Molecular Biology Networks and Key Gene Regulators for Inflammatory Biomarkers Shared by Breast Cancer Development: Multi-Omics Systems Analysis

• Published in: Biomolecules (Basel, Switzerland) Vol. 11; no. 9; p. 1379
• Main Authors: Jung, Su Yon, Papp, Jeanette C., Pellegrini, Matteo, Yu, Herbert, Sobel, Eric M.
• Format: Journal Article
• Language: English
• Published: Switzerland MDPI AG 18.09.2021; MDPI
• Subjects: Biomarkers; Biomarkers, Tumor - genetics; Biomarkers, Tumor - metabolism; Breast cancer; Breast Neoplasms - genetics; C-reactive protein; C-Reactive Protein - metabolism; Carcinogenesis - genetics; Carcinogenesis - pathology; Chemokines; CRP/IL6; CXCR3 protein; Cytokines; Datasets; ErbB-2 protein; Female; Gene expression; gene network; Gene Regulatory Networks; Genome-wide association studies; Genomes; Genomics; Genotype & phenotype; Heritability; Humans; Inflammation - genetics; Inflammatory diseases; Interleukin 6; Interleukin-6 - metabolism; Janus kinase; Liver - metabolism; molecular pathways; multi-omics integration; Organ Specificity - genetics; Phenotype; Protein Interaction Maps - genetics; Proteins; Signal Transduction - genetics; Stat3 protein; Stat6 protein; system biology; Womens health; γ-Interferon; system biology; multi-omics integration; CRP/IL6; breast cancer; gene network; molecular pathways; key drivers
• ISSN: 2218-273X; 2218-273X
• DOI: 10.3390/biom11091379

As key inflammatory biomarkers C-reactive protein (CRP) and interleukin-6 (IL6) play an important role in the pathogenesis of non-inflammatory diseases, including specific cancers, such as breast cancer (BC).

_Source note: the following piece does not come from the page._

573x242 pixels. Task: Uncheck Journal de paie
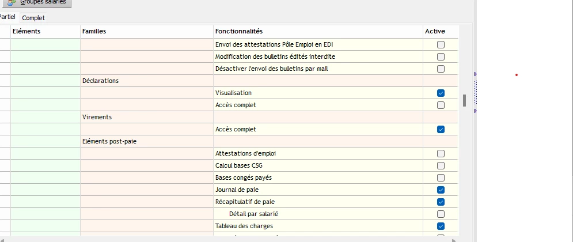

Previous genome-wide association studies (GWASs) have neither explained the large proportion of genetic heritability nor provided comprehensive understanding of the underlying regulatory mechanisms. We adopted an integrative genomic network approach by incorporating our previous GWAS data for CRP and IL6 with multi-omics datasets, such as whole-blood expression quantitative loci, molecular biologic pathways, and gene regulatory networks to capture the full range of genetic functionalities associated with CRP/IL6 and tissue-specific key drivers (KDs) in gene subnetworks. We applied another systematic genomics approach for BC development to detect shared gene sets in enriched subnetworks across BC and CRP/IL6. We detected the topmost significant common pathways across CRP/IL6 (e.g., immune regulatory; chemokines and their receptors; interferon γ, JAK-STAT, and ERBB4 signaling), several of which overlapped with BC pathways. Further, in gene–gene interaction networks enriched by those topmost pathways, we identified KDs—both well-established (e.g., JAK1/2/3, STAT3) and novel (e.g., CXCR3, CD3D, CD3G, STAT6)—in a tissue-specific manner, for mechanisms shared in regulating CRP/IL6 and BC risk. Our study may provide robust, comprehensive insights into the mechanisms of CRP/IL6 regulation and highlight potential novel genetic targets as preventive and therapeutic strategies for associated disorders, such as BC.